Interprétation numérique
En 1999, Alan Whanger, professeur émérite de la Duke University (New York), grâce à un traitement informatique des photos, met en évidence sur le linceul des images de fleurs qui y auraient été déposées lors de la mise au tombeau. En l'occurrence, 28 espèces différentes, dont certaines endémiques du Proche et du Moyen-Orient, selon Avinoam Danin. Whanger prétend également avoir identifié sur les orbites du supplicié des pièces romaines datées de l'an 29. Mais que valent ces images virtuelles ? Pour certains experts, le traitement numérique d'images permet de faire apparaître... ce qu'on a envie de voir.
Les mêmes critiques se sont abattues sur le Français André Marion, ingénieur à l'Institut d'optique d'Orsay, quand, en 1996, il a cru avoir matérialisé, tout autour du visage, des fragments de lettres latines et grecques. Aujourd'hui, ce chercheur s'intéresse à la tunique d'Argenteuil, conservée dans la basilique Saint-Denis, qui serait l'un des vêtements portés par Jésus sur le chemin de croix. Elle aurait été offerte par Irène, l'impératrice de Byzance, à Charlemagne, qui l'aurait, à son tour, remise le 12 août 800 à sa fille Théodrade, mère supérieure du prieuré d'Argenteuil. Grâce à un traitement numérique de la photo de la tunique pour en reconstituer sa forme enfilée sur un corps, Marion estime que les traces de sang visibles sur la tunique coïncident avec celles du suaire de Turin.
D'où sa foi en l'authenticité des deux linges. Renforcée, du reste, par un troisième linge, le suaire d'Oviedo, conservé depuis le début du VIIIe siècle dans la cathédrale espagnole du même nom. En effet, ce tissu, qui est supposé avoir recouvert la face de Jésus juste après sa descente de croix, serait également taché de sang appartenant au groupe AB et de grains de pollen identiques à ceux du suaire.
Reconnaissons aux partisans de l'authenticité une opiniâtreté et une grande imagination. Malheureusement, l'Eglise, qui, depuis 1357, marche sur des oeufs dès qu'il s'agit du suaire de Turin, ne fait rien pour aider la vérité à jaillir. Une nouvelle analyse au carbone 14 s'impose, rigoureuse, cette fois-ci ! Soit elle confirmera la première datation, soit elle indiquera vingt siècles.
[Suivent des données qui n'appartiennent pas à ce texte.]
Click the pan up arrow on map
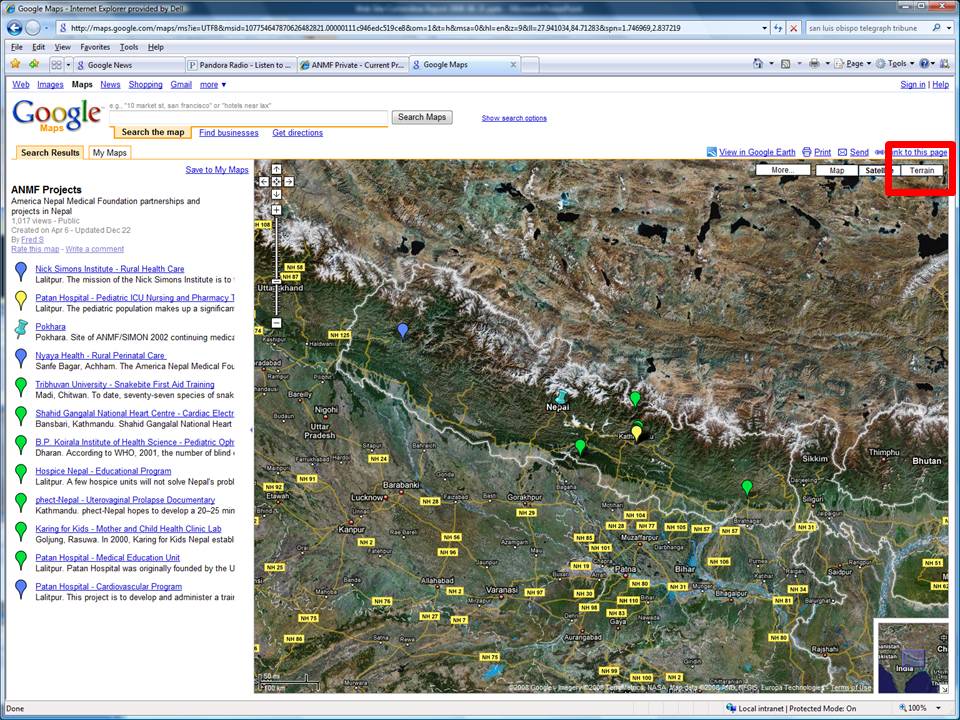The width and height of the screenshot is (960, 720). click(276, 169)
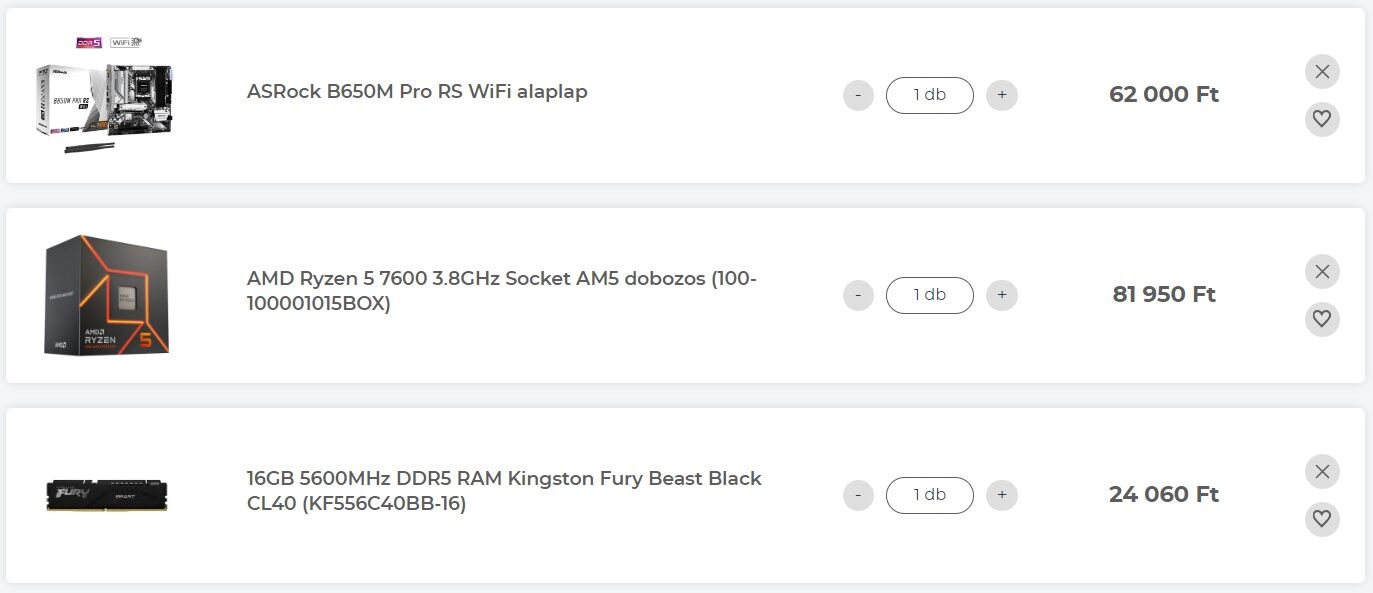Focus the Kingston RAM quantity field
This screenshot has width=1373, height=593.
929,496
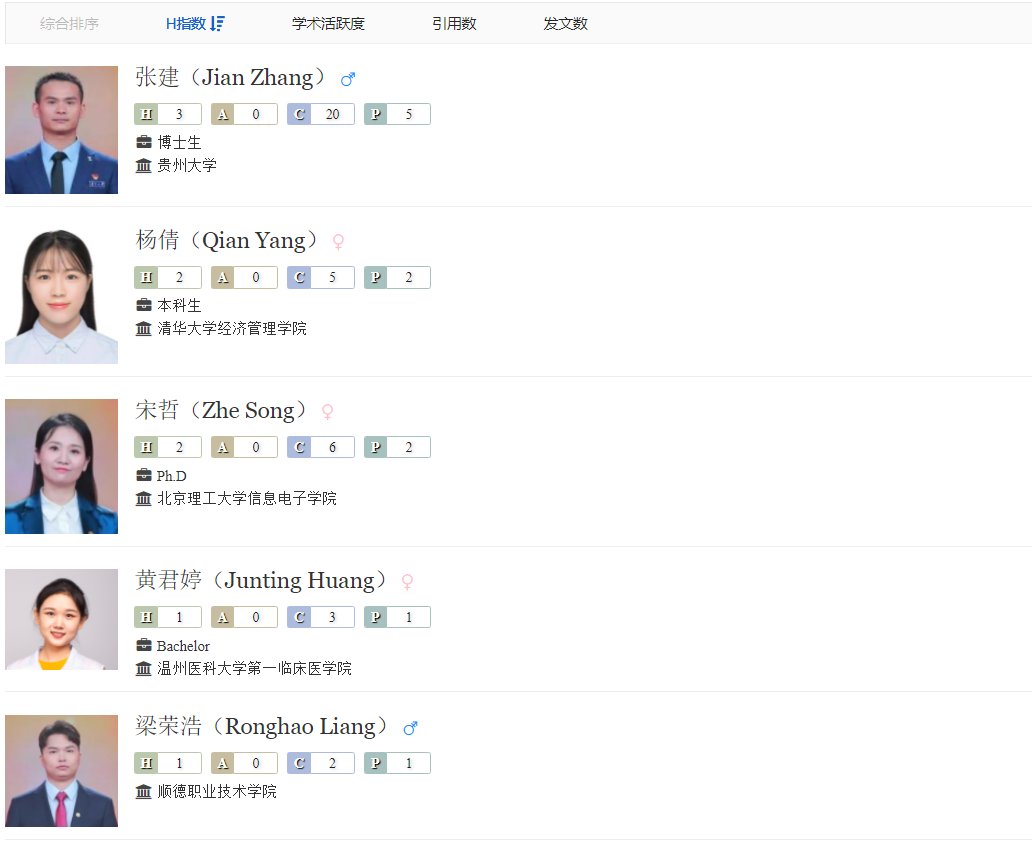1032x843 pixels.
Task: Click the P paper badge for Qian Yang
Action: tap(398, 278)
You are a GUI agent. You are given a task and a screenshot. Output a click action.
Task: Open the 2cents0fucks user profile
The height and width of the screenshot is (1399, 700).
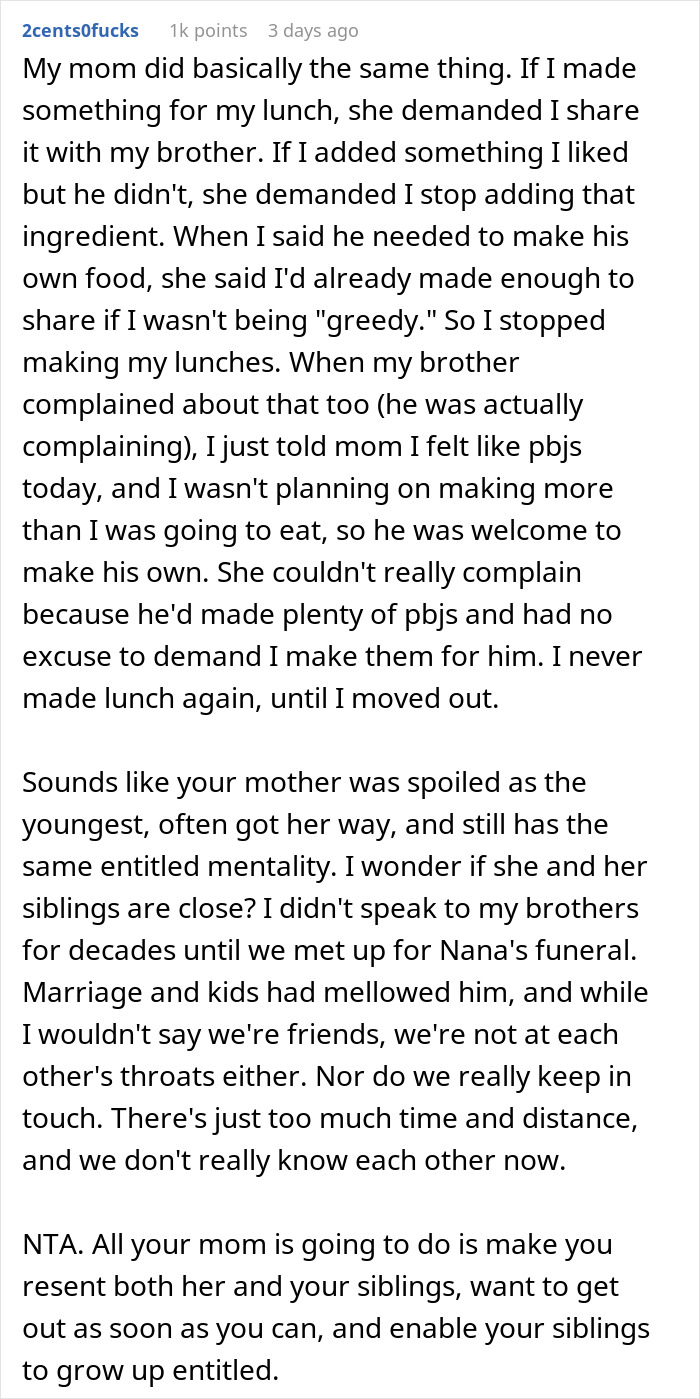coord(80,31)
Mais alors, comment prouver que le suaire de Turin est celui du Christ et non le linceul d'un crucifié anonyme ? Dieu sait s'ils furent nombreux à cette époque !
Le saint suaire, lors de sa restauration à Turin en 2002
1357 :Apparition du suaire à Lirey (Champagne) chez Geoffroy de Charny.
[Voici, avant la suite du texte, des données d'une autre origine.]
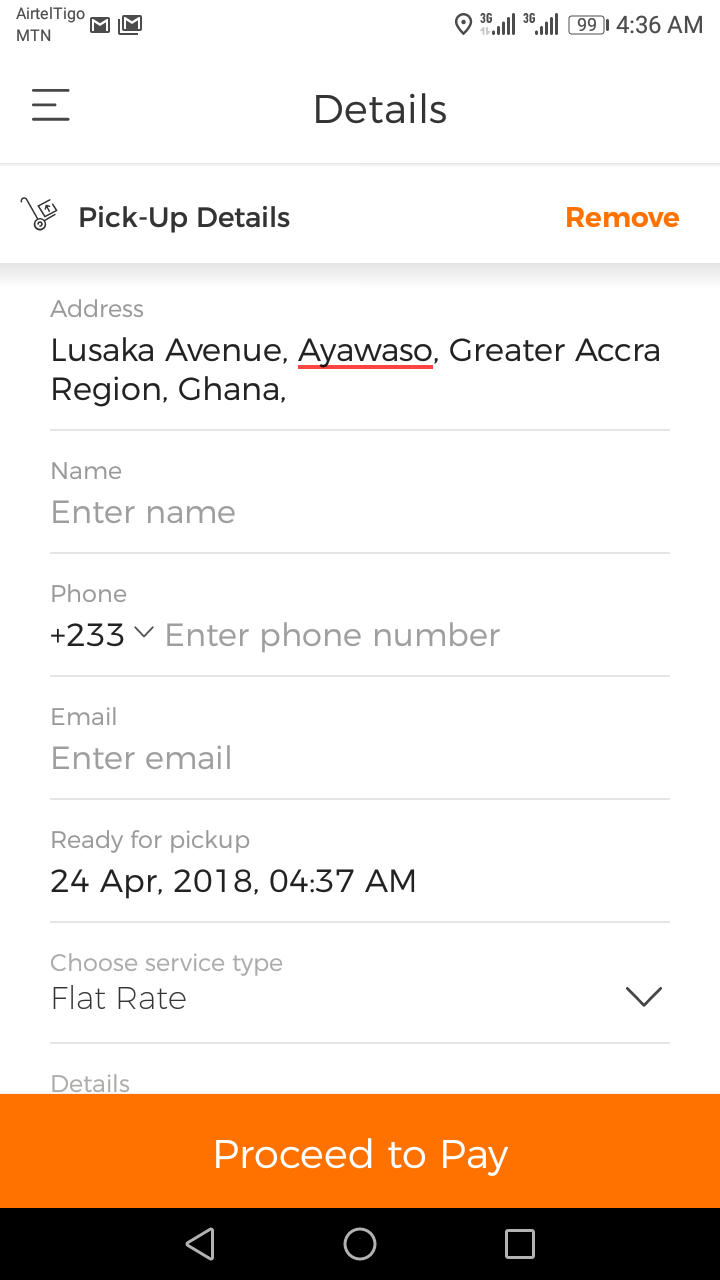Edit the Lusaka Avenue address field

click(357, 369)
1390 : Le pape Clément VII demande que tout visiteur soit averti qu'il ne s'agit que d'une peinture... « qu'on dit avoir été [celle] du même Seigneur Jésus-Christ »
1452 : La relique devient la propriété de la maison de Savoie.
1502 : Le suaire est déposé dans la chapelle du château de Chambéry.
1532 : Le linceul est, en partie, brûlé lors d'un incendie.
1578 : Le suaire est transféré dans la cathédrale de Turin.
1898 : Sur le négatif de la première photographie du suaire, l'image apparaît en positif.
1902 : Premières tentatives d'explication scientifique de la formation de l'image, pour prouver l'authenticité du suaire.
1969, 1973, 1978 : Lors d'ostensions (expositions), l'évêque de Turin autorise les scientifiques à réaliser des tests sur le suaire et à faire des prélèvements de poussière.
1988 : La datation au carbone 14 donne la fourchette 1260-1390.
1997 : Le suaire est sauvé d'un second incendie.
1998 :Le cardinal Giovanni Saldarini, archevêque de Turin, déclare : « Le suaire n'est pas une donnée de foi. Chacun est libre de se former une opinion. »
2002 : Le suaire est restauré. Pour la première fois depuis le premier incendie, l'envers du tissu est visible.